O projeto é liderado pela divisão EMEA (Europa, Médio Oriente e África) da Accenture e pelo grupo de defesa italiano Leonardo, e não por contratantes dos EUA. Este alinhamento está em sintonia com a tendência europeia de promover a posse autónoma de software de defesa e nuvens militares seguras, reduzindo a dependência de fornecedores dos EUA. O início do projeto ocorre num momento crítico, em que os aliados enfrentam pressões para eliminar equipamentos não confiáveis e reconstruir as suas próprias redes, sendo a espinha dorsal de nuvem localizada vista como parte da solução.
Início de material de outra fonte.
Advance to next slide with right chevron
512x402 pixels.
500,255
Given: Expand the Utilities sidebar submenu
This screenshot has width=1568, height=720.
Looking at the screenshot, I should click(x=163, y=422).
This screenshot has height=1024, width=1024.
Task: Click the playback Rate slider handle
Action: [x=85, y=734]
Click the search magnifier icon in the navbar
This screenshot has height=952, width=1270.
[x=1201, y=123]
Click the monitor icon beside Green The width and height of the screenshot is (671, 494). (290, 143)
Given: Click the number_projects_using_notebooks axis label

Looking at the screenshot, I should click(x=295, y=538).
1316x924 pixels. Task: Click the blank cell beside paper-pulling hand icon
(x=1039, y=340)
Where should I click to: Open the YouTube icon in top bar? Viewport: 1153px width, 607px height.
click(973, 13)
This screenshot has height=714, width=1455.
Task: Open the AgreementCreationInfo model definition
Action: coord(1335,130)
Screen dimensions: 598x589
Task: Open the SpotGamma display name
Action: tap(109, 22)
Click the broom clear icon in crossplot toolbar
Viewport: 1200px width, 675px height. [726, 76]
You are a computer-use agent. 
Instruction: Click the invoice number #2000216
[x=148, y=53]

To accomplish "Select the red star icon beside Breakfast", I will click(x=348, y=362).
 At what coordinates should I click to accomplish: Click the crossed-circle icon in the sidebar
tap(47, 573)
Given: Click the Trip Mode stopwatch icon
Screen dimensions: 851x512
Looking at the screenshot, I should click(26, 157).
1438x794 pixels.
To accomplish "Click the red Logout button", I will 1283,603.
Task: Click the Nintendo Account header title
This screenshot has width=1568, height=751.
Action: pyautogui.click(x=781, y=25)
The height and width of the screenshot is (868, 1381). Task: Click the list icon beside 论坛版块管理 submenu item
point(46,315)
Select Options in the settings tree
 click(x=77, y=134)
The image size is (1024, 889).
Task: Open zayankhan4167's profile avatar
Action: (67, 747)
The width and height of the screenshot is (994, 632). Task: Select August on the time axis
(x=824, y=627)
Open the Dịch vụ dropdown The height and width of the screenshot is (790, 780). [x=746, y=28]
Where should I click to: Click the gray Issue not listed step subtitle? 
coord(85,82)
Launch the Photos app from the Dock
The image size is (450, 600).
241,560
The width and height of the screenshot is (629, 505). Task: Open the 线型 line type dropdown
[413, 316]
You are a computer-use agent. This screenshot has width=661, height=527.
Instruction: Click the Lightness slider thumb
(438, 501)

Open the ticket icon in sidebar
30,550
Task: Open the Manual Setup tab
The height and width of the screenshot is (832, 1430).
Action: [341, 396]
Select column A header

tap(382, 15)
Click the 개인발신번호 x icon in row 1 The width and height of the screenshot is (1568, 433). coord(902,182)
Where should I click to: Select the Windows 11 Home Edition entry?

À medida que a defesa se manifesta cada vez mais como um problema de software, a NATO considera que um sistema de nuvem modernizado lhe permite agir mais rapidamente, resistir melhor a ataques e ser controlado pela Europa. Os fundos do projeto estão a fluir para o setor de tecnologia de defesa europeu, e os trabalhos de construção já foram iniciados. O verdadeiro teste ocorrerá quando o sistema for alvo de um ataque.